■ The problem: Everything from the line containing "How do I perform: Click the 1401" through the line containing "Task: Select the highlighted" should be repeated exactly, and nothing else from the data.

*** Extracted data ***

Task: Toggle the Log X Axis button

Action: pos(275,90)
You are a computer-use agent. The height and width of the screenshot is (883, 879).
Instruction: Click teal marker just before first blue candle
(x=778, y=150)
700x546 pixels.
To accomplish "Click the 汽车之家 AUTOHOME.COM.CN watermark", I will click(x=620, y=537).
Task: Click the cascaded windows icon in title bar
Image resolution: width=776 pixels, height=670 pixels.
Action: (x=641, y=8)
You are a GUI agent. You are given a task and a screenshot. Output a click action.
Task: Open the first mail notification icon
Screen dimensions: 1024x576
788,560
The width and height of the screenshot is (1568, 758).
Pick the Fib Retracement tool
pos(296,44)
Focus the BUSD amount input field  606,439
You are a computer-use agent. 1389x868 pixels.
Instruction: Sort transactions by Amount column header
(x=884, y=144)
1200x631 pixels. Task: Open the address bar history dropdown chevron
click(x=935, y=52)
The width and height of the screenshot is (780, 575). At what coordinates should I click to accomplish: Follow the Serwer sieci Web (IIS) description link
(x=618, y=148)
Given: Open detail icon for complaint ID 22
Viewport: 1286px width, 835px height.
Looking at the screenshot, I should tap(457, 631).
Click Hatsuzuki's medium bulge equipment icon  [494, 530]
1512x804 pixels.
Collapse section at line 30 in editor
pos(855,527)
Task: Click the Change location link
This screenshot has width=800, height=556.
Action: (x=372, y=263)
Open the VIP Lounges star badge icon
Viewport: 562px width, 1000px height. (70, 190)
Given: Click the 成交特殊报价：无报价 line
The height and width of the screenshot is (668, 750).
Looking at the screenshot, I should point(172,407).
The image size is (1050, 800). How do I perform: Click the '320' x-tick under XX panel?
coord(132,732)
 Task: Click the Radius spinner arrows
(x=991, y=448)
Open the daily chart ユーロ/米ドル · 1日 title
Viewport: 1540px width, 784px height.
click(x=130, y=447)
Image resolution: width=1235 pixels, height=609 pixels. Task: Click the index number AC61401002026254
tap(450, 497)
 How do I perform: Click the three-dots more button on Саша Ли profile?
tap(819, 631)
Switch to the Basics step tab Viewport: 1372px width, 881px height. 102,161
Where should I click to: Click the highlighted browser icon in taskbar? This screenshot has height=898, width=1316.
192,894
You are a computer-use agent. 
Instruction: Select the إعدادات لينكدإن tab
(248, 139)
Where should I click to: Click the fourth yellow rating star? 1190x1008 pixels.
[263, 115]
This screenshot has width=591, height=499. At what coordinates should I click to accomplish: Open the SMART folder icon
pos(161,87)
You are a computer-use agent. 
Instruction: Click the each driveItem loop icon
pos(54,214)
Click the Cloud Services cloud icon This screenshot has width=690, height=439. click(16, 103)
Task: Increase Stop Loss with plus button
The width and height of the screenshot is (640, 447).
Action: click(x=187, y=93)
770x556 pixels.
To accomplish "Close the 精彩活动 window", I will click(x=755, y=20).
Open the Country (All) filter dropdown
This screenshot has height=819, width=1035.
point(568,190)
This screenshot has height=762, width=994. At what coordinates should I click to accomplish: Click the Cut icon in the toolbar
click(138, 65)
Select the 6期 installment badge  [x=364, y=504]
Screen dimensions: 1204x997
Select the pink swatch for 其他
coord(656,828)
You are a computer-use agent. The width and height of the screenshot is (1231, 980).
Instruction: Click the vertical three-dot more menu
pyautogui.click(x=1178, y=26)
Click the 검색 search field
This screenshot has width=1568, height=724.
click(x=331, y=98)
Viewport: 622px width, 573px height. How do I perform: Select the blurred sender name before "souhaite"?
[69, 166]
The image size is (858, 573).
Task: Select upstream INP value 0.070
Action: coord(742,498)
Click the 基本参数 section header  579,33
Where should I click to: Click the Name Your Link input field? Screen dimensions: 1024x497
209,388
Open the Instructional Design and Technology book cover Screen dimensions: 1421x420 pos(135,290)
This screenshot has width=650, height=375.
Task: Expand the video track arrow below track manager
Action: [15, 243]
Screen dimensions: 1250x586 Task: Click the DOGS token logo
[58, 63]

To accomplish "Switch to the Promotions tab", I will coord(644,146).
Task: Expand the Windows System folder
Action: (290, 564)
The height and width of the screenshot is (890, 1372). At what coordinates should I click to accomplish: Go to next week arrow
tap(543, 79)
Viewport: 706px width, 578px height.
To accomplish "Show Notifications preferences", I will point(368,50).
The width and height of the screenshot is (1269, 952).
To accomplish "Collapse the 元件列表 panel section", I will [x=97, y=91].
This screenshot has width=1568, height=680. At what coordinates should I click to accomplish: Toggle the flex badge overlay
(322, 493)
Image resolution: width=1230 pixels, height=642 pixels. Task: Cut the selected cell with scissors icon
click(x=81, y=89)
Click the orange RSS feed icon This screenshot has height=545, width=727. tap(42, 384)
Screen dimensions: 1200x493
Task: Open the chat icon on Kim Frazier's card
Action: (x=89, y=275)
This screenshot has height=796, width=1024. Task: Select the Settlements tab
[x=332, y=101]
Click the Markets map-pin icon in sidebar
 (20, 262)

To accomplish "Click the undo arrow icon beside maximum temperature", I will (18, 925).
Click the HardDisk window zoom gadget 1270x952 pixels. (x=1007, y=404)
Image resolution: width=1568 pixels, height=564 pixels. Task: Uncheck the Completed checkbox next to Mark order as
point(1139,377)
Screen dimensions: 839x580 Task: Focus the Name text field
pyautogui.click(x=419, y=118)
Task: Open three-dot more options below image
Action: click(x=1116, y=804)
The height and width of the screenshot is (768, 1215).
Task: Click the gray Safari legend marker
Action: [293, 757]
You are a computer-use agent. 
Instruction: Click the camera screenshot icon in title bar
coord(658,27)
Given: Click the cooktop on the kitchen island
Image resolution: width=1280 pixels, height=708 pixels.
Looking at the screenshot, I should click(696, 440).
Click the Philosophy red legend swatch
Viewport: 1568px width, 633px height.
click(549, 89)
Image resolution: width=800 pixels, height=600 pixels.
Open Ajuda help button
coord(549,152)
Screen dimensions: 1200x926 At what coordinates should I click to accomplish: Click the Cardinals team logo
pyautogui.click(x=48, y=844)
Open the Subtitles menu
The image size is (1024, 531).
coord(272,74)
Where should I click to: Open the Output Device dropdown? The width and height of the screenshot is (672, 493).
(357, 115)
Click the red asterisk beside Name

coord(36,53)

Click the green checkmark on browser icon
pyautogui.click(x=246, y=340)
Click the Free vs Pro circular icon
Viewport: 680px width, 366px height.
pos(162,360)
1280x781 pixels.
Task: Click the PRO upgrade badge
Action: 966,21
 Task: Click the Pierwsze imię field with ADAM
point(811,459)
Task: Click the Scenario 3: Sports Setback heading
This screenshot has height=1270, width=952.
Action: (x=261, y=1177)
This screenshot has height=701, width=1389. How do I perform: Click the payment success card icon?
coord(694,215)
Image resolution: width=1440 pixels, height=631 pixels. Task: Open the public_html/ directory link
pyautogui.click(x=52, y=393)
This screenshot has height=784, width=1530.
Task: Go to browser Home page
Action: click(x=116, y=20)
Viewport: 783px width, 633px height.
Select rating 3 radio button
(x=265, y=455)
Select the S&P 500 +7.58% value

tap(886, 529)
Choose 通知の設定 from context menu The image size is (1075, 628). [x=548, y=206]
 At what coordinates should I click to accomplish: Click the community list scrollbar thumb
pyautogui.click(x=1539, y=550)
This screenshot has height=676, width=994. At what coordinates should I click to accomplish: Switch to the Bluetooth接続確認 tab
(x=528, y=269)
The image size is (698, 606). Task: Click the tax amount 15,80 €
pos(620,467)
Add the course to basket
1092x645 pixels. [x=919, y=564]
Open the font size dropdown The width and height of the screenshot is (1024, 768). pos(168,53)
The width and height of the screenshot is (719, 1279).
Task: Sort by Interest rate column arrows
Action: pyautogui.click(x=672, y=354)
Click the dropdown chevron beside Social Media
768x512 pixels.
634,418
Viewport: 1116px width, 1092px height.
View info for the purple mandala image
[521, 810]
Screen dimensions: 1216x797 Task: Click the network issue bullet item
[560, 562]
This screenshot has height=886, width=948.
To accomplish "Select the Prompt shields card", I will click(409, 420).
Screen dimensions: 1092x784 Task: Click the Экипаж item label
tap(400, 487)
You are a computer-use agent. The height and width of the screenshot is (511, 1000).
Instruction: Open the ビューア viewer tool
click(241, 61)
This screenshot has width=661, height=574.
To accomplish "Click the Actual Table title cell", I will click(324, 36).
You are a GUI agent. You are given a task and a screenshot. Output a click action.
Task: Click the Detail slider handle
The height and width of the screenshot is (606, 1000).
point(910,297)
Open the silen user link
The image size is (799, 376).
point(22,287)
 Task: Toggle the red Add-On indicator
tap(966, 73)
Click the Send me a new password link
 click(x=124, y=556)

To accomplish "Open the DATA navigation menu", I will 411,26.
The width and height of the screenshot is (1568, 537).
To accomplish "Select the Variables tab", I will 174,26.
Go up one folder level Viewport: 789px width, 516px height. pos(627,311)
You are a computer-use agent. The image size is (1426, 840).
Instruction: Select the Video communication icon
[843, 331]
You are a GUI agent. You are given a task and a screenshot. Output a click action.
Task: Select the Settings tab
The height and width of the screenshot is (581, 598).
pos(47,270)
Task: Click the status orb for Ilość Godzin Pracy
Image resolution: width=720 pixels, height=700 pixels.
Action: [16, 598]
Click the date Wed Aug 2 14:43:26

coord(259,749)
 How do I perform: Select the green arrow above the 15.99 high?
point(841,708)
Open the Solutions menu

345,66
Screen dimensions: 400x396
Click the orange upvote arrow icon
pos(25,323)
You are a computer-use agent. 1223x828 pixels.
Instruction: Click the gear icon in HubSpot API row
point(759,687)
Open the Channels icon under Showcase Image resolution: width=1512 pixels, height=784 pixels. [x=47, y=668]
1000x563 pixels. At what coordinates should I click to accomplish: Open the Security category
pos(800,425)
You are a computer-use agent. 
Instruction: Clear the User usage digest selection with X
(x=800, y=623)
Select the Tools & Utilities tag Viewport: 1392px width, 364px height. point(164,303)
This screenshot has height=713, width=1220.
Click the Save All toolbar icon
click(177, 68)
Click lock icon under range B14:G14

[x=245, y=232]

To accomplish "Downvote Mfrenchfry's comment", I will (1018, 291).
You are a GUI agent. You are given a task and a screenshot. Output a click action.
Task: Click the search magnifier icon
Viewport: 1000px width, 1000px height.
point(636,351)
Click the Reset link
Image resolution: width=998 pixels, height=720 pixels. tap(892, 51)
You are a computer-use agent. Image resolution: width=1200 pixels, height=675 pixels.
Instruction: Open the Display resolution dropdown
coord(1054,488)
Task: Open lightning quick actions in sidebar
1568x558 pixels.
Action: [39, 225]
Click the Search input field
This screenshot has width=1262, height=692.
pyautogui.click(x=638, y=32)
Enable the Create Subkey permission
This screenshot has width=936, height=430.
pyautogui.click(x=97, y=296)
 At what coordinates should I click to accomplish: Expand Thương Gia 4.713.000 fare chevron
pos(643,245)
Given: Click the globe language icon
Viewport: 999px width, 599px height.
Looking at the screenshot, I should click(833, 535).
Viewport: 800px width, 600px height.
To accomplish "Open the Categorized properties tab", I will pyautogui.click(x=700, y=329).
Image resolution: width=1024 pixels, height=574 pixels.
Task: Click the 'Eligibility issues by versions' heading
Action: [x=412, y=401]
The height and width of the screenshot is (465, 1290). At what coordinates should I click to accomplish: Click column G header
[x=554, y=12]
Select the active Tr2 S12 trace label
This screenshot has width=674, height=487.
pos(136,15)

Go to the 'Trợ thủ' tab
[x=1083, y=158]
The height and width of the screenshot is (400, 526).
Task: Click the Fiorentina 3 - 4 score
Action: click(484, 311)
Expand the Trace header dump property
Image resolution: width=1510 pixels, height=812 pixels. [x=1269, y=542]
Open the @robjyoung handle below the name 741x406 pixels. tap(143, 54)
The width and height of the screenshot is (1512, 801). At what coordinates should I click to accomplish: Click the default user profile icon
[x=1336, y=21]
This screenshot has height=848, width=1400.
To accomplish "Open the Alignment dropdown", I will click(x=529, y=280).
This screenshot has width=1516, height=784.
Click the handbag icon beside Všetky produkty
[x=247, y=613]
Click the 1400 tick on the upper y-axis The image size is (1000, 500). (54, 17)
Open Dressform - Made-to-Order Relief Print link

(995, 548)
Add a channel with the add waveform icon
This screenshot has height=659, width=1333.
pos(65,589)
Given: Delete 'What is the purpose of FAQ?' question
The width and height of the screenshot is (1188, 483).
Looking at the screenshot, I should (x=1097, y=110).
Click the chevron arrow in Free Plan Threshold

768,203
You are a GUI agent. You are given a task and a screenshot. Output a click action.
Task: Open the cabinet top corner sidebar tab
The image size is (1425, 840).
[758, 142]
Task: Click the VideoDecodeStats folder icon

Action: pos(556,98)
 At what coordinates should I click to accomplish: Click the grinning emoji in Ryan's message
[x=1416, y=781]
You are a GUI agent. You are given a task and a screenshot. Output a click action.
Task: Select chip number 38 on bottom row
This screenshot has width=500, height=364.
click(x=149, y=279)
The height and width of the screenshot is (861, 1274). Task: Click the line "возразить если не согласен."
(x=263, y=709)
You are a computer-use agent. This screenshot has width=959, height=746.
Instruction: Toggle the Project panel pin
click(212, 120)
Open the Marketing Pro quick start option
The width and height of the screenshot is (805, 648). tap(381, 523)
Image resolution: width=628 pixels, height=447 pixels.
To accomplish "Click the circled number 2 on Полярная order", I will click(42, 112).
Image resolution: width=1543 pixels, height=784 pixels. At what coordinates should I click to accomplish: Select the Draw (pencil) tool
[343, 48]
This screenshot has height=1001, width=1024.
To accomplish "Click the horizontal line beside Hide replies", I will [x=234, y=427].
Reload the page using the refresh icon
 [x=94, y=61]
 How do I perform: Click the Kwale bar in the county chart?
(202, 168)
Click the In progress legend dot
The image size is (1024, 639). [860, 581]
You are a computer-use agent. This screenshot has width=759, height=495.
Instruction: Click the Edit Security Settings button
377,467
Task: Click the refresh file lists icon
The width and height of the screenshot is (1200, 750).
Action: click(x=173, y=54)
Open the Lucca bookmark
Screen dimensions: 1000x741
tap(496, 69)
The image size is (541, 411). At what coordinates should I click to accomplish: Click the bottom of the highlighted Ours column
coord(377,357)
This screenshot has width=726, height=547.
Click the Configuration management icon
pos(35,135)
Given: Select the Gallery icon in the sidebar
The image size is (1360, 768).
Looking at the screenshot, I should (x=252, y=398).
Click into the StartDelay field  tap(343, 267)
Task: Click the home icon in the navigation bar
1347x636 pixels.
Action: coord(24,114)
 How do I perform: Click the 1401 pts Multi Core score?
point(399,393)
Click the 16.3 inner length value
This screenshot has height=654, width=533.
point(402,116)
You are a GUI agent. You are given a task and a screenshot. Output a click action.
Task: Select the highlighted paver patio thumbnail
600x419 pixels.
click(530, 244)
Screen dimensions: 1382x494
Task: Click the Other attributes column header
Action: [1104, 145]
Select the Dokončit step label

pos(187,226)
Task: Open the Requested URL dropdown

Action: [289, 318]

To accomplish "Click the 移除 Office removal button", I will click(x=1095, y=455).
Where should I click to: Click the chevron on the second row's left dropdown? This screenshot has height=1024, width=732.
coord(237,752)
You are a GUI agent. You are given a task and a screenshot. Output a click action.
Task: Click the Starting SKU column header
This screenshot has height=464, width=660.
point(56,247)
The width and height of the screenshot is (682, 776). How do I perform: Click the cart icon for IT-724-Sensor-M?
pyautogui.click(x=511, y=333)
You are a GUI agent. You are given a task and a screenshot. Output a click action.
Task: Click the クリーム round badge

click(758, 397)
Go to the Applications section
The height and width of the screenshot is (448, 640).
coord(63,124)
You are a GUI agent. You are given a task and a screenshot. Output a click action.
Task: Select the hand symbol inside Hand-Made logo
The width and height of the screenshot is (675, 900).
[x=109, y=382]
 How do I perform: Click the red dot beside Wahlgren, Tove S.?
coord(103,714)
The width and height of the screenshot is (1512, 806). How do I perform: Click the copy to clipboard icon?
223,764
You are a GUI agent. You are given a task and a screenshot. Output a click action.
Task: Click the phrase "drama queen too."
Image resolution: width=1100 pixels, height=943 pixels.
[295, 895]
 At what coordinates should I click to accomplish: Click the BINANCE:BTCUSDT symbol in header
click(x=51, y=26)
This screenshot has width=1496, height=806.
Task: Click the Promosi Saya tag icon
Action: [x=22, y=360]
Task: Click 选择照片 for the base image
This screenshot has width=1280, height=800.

***

■ Response to the task:
 How do I perform: Click the 1401 pts Multi Core score?
point(399,393)
Click the 16.3 inner length value
This screenshot has height=654, width=533.
point(402,116)
You are a GUI agent. You are given a task and a screenshot. Output a click action.
Task: Select the highlighted paver patio thumbnail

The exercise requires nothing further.